Conozco a mujeres inteligentes, creativas, alegres, intuitivas, comprometidas, amables... Conozco a hombres inteligentes, creativos, alegres, intuitivos, comprometidos, amables...

Pero nuestra sociedad demasiadas veces se nos presenta torpe, absurda, repetitiva, tristona. Este es el juego, saber que nos reconocemos en definiciones que nos halagan de manera personal pero que difícilmente son representativas de la colectividad. No nos reconocemos en el conjunto. ¿Cómo era eso de que el infierno son los otros?

Creo que así ocurre con los hombres que no aman a las mujeres. Porque entiendo que los varones, educados para ser señores del mundo, viven el amor con los dogmatismos que han asumido, un rol en el que operan con comodidad, además de responder fielmente a lo que se espera de ellos.

Sin embargo, es muy fácil comprobar que a los hombres que así piensan, este credo de vida machista y esta forma de relacionarse con las mujeres, les crea inseguridad y desesperanza más un exceso de responsabilidad social y de miedo a amar con verdad y con generosidad. Y convendrán conmigo en que un amor que no consigue complicidad con la persona que se ama no es amor.

Hasta aquí hemos llegado. Ahora me atrevo a preguntar e inquirir a esos hombres que no aman a las mujeres si no sienten añoranza, si no echan de menos una vida más plena, si no se han planteado que un hombre feminista, un hombre que ama a las mujeres es un hombre mucho más feliz, vive más ilusionado, lejos de la soledad, de la incomunicación.

Los hombres que no aman a las mujeres se pierden tanto... Son hombres fracasados, sin historia, sin emociones, sin hallazgos. Son hombres vencidos.

Y son estos mismos hombres, los que hacen a las mujeres infelices, desengañadas de la vida, en soledad permanente, incomunicadas. Mujeres desgraciadas.

Así los veo y lo comprobamos constantemente. Así lo constato.

Y a ellos me dirijo, jóvenes y mayores.

Atrévanse a pensar e incluso a verbalizar públicamente «soy un hombre feminista porque soy un hombre feliz, porque soy un hombre que ama a las mujeres».

Sería grandioso que se unieran a la revolución violeta, que ganaran libertad abandonando la parodia, la pantomima de un machismo trágico, de una vida desdichada y amarga. Sería grandioso que se liberaran de la carga del «machito» prepotente. Sería grandioso que orgullosos y sin complejos gritasen cuánto aman a las mujeres, cuánto las respetan, cuánto las valoran. Tendríamos una sociedad grandiosa sin ese patriarcado paternalista y prepotente, ridículo y penoso, que hace tanto daño y que es tan cruel para muchas mujeres sometidas.

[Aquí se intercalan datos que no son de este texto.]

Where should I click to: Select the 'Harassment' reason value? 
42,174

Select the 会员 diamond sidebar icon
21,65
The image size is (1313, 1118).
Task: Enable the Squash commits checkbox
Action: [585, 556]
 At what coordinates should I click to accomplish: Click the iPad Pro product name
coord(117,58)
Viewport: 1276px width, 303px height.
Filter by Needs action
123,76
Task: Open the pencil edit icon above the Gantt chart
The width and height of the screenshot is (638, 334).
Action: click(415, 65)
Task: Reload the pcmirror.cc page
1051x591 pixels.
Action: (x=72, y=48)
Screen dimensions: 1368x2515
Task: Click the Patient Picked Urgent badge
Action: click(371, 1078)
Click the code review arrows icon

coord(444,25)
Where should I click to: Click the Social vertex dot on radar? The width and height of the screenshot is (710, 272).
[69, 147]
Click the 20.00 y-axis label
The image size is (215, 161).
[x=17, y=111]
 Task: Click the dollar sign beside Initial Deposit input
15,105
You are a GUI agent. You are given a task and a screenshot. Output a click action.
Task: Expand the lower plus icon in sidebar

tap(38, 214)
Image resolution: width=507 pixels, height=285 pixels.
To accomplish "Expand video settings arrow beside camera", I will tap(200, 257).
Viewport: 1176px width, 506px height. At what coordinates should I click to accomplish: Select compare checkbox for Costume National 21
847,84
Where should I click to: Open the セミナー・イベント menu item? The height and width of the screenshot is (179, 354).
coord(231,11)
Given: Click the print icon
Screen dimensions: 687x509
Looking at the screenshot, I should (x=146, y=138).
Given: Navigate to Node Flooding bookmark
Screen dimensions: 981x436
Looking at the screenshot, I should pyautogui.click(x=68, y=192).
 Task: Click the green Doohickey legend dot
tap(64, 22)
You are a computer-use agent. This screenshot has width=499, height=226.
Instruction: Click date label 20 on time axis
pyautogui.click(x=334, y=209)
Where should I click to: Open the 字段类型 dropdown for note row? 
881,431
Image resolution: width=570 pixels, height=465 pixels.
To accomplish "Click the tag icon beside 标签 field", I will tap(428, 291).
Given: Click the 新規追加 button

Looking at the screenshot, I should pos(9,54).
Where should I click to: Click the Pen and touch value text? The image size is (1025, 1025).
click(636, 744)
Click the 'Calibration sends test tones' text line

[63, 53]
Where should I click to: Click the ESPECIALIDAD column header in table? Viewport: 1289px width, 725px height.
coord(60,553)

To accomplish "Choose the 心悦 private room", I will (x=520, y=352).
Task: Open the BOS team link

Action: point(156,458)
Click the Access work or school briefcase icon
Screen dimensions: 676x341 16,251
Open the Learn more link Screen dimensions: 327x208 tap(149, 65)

Sería grandioso que las mujeres amadas viviesen sin miedo, gozaran de su independencia, amasen a los hombres con generosidad y en igualdad.

Sabemos como dice el tango Cambalache, «Que el mundo fue y será / una porquería, ya lo sé / en el quinientos seis / y en el dos mil también...».

Sabemos que en la vida hay amor y desamor. Pero también sabemos que otro mundo es posible. Que la vida con su misterio hay que derrocharla, mujeres y hombres. Que el movimiento feminista es un prodigio de la evolución humana, una conquista necesaria de la que toman parte las mujeres y los hombres más capaces. Que el movimiento feminista está en camino ya de manera indestructible para que todos y todas seamos mucho más felices.

Mientras llega del todo, mientras aún haya mujeres víctimas de hombres que no las aman, les propongo no dejar de tararear «Je vois la vie en rose».

«¿Qué pretendes al escribir?», -me preguntó. «Emocionar» -le contesté. «Porque solo con la emoción se aprende».

Eso he pretendido en este artículo: emocionar para espolear nuestro instinto de supervivencia humana para no decepcionarnos como especie, para no resignarnos a no ser felices.